L'injonction à assumer son corps est omniprésente dans le discours body positive. Pourtant, Aurélia interroge cette formulation : est-ce vraiment libérateur de se dire qu'on doit assumer, ou est-ce simplement une nouvelle performance à accomplir sous peine d'échouer à s'aimer ? Un regard nuancé et sincère sur cette question qui touche beaucoup de femmes.
Le problème avec l'injonction d'assumer son corps
Assumer son corps implique une maîtrise, une volonté active de montrer qu'on est bien dans sa peau. Mais pour beaucoup, cette injonction crée une pression supplémentaire : si je n'assume pas, c'est que je fais mal. Si je me cache sous de grands pulls, c'est un échec. Si je ne mets pas un bikini à la plage, c'est que j'ai honte. Cette logique de la performance reproduit, sous une apparence bienveillante, la même exigence que les régimes : il faut atteindre un état — la fierté corporelle — pour avoir le droit d'exister pleinement. L'acceptation de soi n'est pas une discipline qui se pratique devant le miroir en se répétant des affirmations positives.

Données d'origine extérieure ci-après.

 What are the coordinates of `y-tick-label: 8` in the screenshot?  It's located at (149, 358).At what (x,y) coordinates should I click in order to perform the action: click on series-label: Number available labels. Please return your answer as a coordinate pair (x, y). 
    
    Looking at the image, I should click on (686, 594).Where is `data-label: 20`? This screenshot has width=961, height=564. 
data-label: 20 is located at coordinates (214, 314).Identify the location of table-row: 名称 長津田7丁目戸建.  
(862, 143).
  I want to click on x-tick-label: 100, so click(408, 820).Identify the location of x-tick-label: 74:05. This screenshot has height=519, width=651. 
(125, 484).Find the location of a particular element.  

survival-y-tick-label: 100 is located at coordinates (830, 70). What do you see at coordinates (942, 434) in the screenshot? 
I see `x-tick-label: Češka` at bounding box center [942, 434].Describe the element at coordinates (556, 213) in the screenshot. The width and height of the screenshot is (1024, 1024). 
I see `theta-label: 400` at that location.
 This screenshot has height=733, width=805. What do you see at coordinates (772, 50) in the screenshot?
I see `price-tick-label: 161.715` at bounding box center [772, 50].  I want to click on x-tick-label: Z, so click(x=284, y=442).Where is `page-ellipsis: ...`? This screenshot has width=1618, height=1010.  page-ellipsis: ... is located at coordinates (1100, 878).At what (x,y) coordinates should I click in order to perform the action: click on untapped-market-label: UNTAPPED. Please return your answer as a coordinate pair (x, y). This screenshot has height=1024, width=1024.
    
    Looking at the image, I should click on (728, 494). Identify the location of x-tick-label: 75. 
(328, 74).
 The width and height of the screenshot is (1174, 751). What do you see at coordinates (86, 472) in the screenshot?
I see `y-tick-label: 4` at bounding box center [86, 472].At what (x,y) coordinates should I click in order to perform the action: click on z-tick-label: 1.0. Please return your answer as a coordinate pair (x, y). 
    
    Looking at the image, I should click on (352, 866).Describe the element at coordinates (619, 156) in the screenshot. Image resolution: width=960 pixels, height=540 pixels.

Une voie alternative vers l'acceptation de son corps
Aurélia préfère la notion d'acceptation douce à celle d'assumer. Accepter ne signifie pas aimer chaque centimètre de son corps tous les jours. Cela signifie cesser la guerre contre soi, réduire l'énergie mentale consacrée à se critiquer, et commencer à traiter son corps avec la même bienveillance qu'on accorderait à une amie. Certains jours on se sent bien, d'autres non, et c'est humain. Comment sortir de son corps consciemment dans ce sens, c'est apprendre à habiter son corps sans en faire le seul critère de sa valeur personnelle. Bouger avec plaisir, se nourrir avec soin, dormir suffisamment sont des actes d'acceptation bien plus puissants que n'importe quelle affirmation. Vous aimerez peut-être également Programme j'aime mon corps.
Sur Les Cookineries, Aurélia parle du corps avec respect et sans injonction. Assumer son corps n'est pas obligatoire. Avancer progressivement vers plus de paix intérieure, si. Et ce chemin appartient à chacune, à son propre rythme, sans deadline ni performance à atteindre.